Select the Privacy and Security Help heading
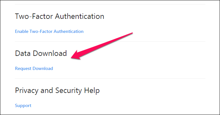Screen dimensions: 220x115 57,91

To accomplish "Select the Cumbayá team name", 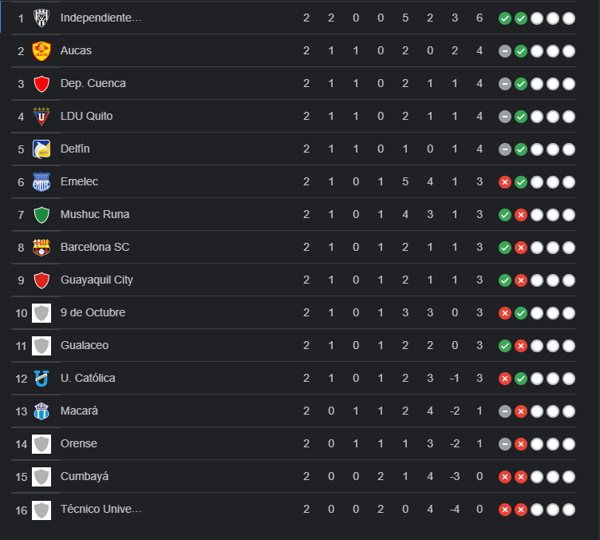I will pos(85,476).
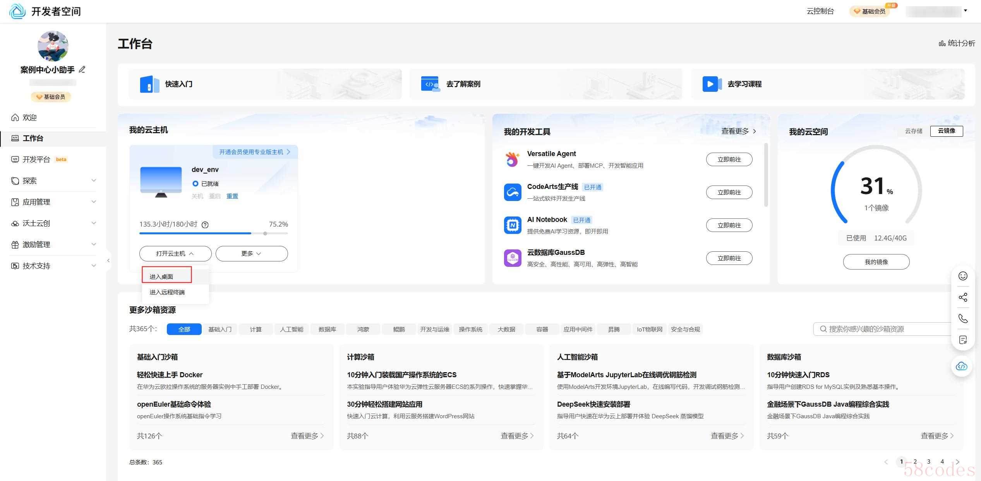The image size is (981, 481).
Task: Open the 更多 dropdown for the cloud host
Action: (251, 254)
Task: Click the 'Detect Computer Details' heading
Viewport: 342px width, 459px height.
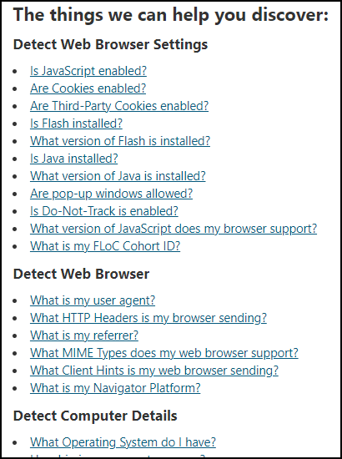Action: coord(95,416)
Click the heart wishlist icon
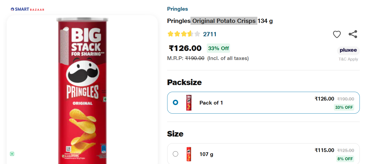The height and width of the screenshot is (164, 386). [337, 34]
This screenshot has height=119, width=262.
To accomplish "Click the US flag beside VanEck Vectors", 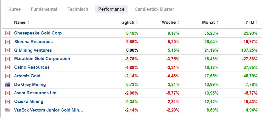I will 7,110.
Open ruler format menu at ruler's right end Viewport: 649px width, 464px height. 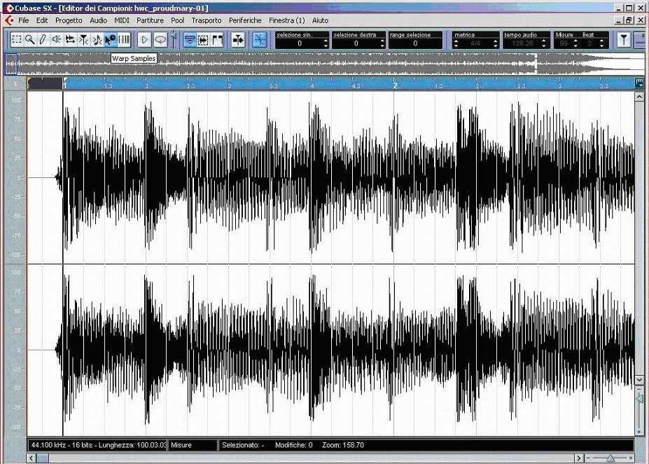click(639, 83)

THE TASK
Collect each line from the entries above that contains the string "heading", treating uppercase and lowercase letters as distinct.

REPLY TO THE TASK
Select the Privacy and Security Help heading
Task: Click the 'Detect Computer Details' heading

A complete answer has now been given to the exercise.